[Aim] Copy out, word for word, everything from the first of the lines below down to the line containing "Action: click(165, 70)", with both ends included.

[Task inputs]

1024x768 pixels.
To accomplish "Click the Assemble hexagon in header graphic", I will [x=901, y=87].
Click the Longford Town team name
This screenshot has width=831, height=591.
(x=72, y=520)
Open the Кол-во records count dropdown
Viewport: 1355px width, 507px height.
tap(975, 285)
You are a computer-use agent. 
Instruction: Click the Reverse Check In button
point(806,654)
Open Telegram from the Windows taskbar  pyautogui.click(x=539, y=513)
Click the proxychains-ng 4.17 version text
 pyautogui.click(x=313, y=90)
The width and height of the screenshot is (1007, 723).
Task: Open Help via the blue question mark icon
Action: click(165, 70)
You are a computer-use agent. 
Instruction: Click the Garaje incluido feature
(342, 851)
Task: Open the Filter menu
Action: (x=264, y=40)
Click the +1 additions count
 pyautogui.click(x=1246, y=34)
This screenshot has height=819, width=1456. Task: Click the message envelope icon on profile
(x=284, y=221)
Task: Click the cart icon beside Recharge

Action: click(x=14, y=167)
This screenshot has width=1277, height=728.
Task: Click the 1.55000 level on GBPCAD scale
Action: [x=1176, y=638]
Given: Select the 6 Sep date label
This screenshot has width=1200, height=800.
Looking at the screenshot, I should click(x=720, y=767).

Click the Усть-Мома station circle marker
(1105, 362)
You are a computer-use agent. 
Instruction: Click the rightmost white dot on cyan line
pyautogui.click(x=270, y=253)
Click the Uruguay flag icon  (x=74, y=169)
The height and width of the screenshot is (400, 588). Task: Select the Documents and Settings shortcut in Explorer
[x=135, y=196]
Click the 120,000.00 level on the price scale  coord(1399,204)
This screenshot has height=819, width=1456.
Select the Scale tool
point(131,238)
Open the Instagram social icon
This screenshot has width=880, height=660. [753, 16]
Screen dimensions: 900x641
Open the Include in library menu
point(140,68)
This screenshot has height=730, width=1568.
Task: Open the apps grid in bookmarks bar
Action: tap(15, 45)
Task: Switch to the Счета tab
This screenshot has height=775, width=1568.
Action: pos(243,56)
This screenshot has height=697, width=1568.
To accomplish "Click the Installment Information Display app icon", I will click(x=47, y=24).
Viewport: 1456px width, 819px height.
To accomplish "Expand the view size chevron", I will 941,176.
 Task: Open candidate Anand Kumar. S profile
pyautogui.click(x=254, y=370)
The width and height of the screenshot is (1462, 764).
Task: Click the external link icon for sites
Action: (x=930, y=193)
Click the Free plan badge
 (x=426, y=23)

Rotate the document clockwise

[Response to the task]
1024x768 pixels.
To accomplish "Click the Assemble hexagon in header graphic", I will [x=901, y=87].
Click the Longford Town team name
This screenshot has width=831, height=591.
(x=72, y=520)
Open the Кол-во records count dropdown
Viewport: 1355px width, 507px height.
tap(975, 285)
You are a computer-use agent. 
Instruction: Click the Reverse Check In button
point(806,654)
Open Telegram from the Windows taskbar  pyautogui.click(x=539, y=513)
Click the proxychains-ng 4.17 version text
 pyautogui.click(x=313, y=90)
The width and height of the screenshot is (1007, 723).
Task: Open Help via the blue question mark icon
Action: click(165, 70)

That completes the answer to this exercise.